## Texte fourni
○ ○ ○ ○ ○

Lindsay Rivière, journaliste, chairman du Media Trust et observateur politique : « Le Parti travailliste, s’il revient au pouvoir, sera back with a vengeance »

  • « Après 10 ans de régime travailliste abusif, le peuple est aujourd’hui très déçu de la performance du nouveau régime »

 

  • «  Le MMM risque de connaître un passage à vide de plusieurs années avec le retrait de Paul Bérenger ou à sa mort comme c’est le cas pour sir Gaëtan Duval et le PMSD»

 

  • « Mon ambition vise à préparer la prochaine génération des journalistes à l’heure de la presse après-internet et du multimédia »

 

Dans une  interview accordée au Sunday Times, Lindsay Rivière, journaliste, chairman du Media Trust et observateur politique, soutient qu’après 10 ans du régime travailliste abusif, le peuple est aujourd’hui très déçu de la performance du nouveau régime. Il affirme que les ennuis du gouvernement ne semblent pas profiter au Parti travailliste ou au MMM et ajoute que les événements de 2014 et 2015 ne permettront plus jamais à un rapprochement MSM-PTr. « Le PTr s’il revient au pouvoir, sera ‘back with a vengeance’. Les alliances les plus probables sont un rapprochement MSM-MMM et possiblement une nouvelle collaboration PTr-PMSD si ce rapprochement ‘orange-mauve’ se fait au détriment du PMSD », dira l’observateur politique qui ajoute que le MMM risque de connaître un passage à vide de plusieurs années avec le retrait de Paul Bérenger ou à sa mort comme c’est le cas pour sir Gaëtan Duval et le PMSD.

○ ○ ○ ○ ○

## Données
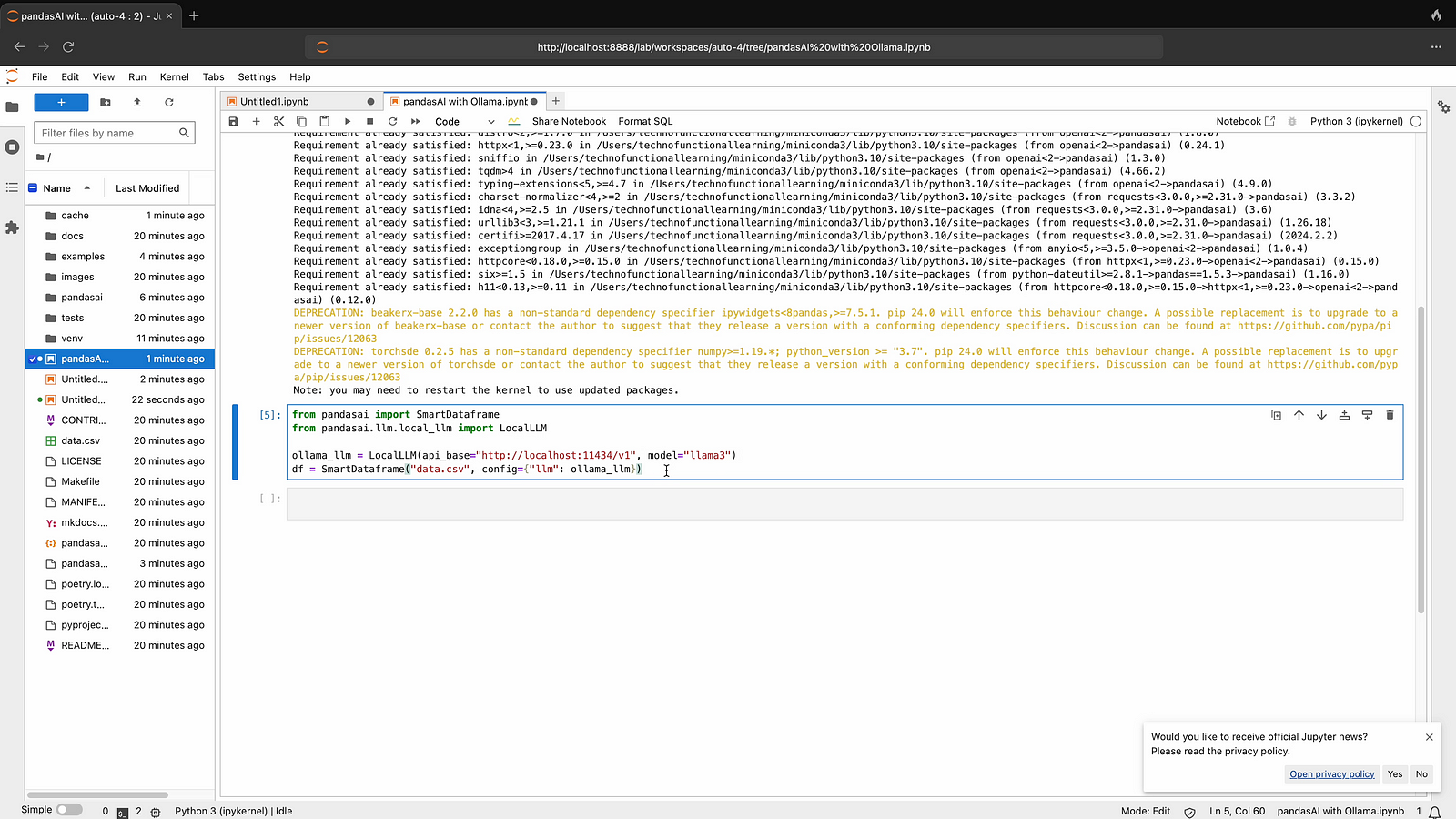Image resolution: width=1456 pixels, height=819 pixels.
Task: Open the cell type Code dropdown
Action: (x=464, y=121)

○ ○ ○ ○ ○

## Défis
- A) Dans l'entretien avec Lindsay Rivière, pour quelle raison le MMM risquerait-il de connaître un passage à vide de plusieurs années ? Répondez en une à trois phrases.
- B) Reprenez, s'il vous plaît, l'entretien avec Lindsay Rivière à la suite de sa dernière phrase.

## Réponses aux exercices
- A) D'après Lindsay Rivière, le MMM risque un passage à vide de plusieurs années en raison du retrait de Paul Bérenger ou de sa mort. Il rapproche ce cas de celui de sir Gaëtan Duval et du PMSD.

- B)
Ravinduth (Sanjay) BIJLOLL

 

Q : Lindsay Rivière, vous êtes un des rares vétérans de la presse mauricienne. Depuis bientôt 50 ans vous êtes dans le métier, quel regard jetez-vous sur cette presse ?

R : La presse mauricienne est une des plus anciennes au monde. Elle a 243 d’années d’existence et pendant toute cette période, elle a énormément contribué à la promotion sociale des Mauriciens, l’épanouissement démocratique et la vitalité économique du pays tout en promouvant  le concept du ‘nation building’ et l’unité nationale. Malgré quelques petites imperfections, elle continue à jouer un rôle essentiel dans la vie publique mauricienne et reste un des piliers de notre société.

 

Q : Depuis que vous entrez dans le domaine du journalisme jusqu’aujourd’hui, plusieurs événements vous ont sans doute marqué votre vie. Peut-on savoir lesquels ?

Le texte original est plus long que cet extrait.